* [Exercises]
• 1. Answer these questions using the Wichita courtroom passage:
(a) What was the name of Mary's physician?
(b) What activity did the opposing counsel question the doctor about?
(c) Who was the Koch family's longtime lawyer?
• 2. From the Wichita courtroom passage, extract everything from "A surreal courtroom" down to "during one deposition.", word for word.

* [Passage]
------------------------------------------------------------------------

A surreal courtroom scene played out in Wichita district court that April, as Mary’s doctor took the stand to back David and Charles’s position that, owing to her condition, their ailing mother not be forced to endure the ordeal of providing courtroom testimony. The case had already been difficult enough on her. Mary had broken down while being questioned about her correspondence with Frederick during one deposition.

“I don’t think she is ready for this sort of thing,” her physician, Dr. Albert Michelbach, testified. The court proceedings, he added, had affected “her physical and mental health.” And “the stress is going to cause her blood pressure to get out of control.”

Attempting to make the case that Mary was healthy enough to provide testimony, the opposing counsel grilled her doctor about her tennis playing—(“So, to the best of your knowledge, she’s still playing tennis on occasion?”)—implying that if she could play tennis, she could testify in a courtroom.

“The callousness of counsel and of the plaintiffs,” marveled the Koch family’s longtime lawyer, Bob Howard, “is almost beyond my experience.”

------------------------------------------------------------------------

* [Dataset excerpt]
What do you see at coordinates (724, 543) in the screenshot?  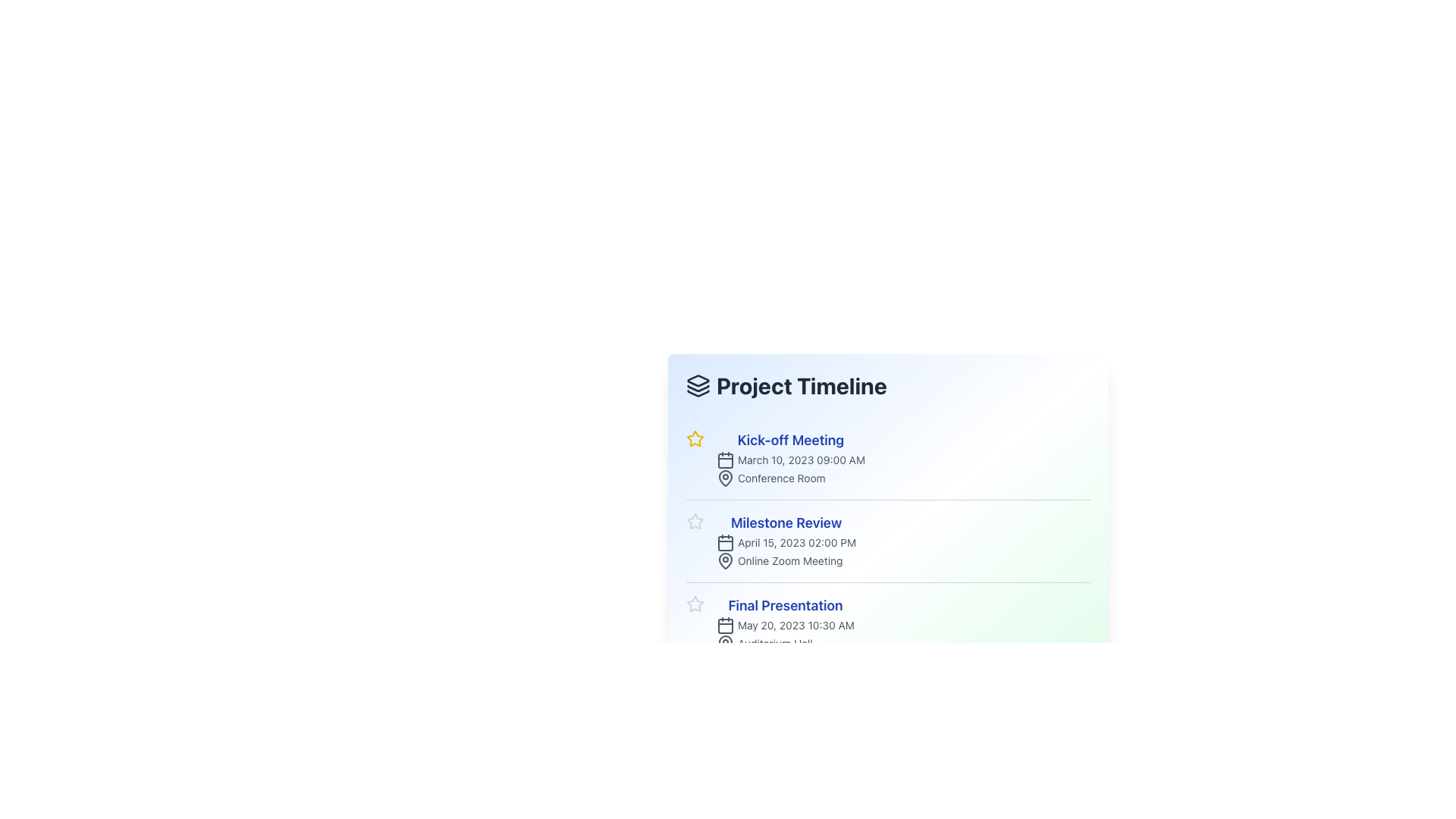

------------------------------------------------------------------------

* [Results in order]
• 1.
(a) Dr. Albert Michelbach
(b) Her tennis playing
(c) Bob Howard

• 2.
A surreal courtroom scene played out in Wichita district court that April, as Mary’s doctor took the stand to back David and Charles’s position that, owing to her condition, their ailing mother not be forced to endure the ordeal of providing courtroom testimony. The case had already been difficult enough on her. Mary had broken down while being questioned about her correspondence with Frederick during one deposition.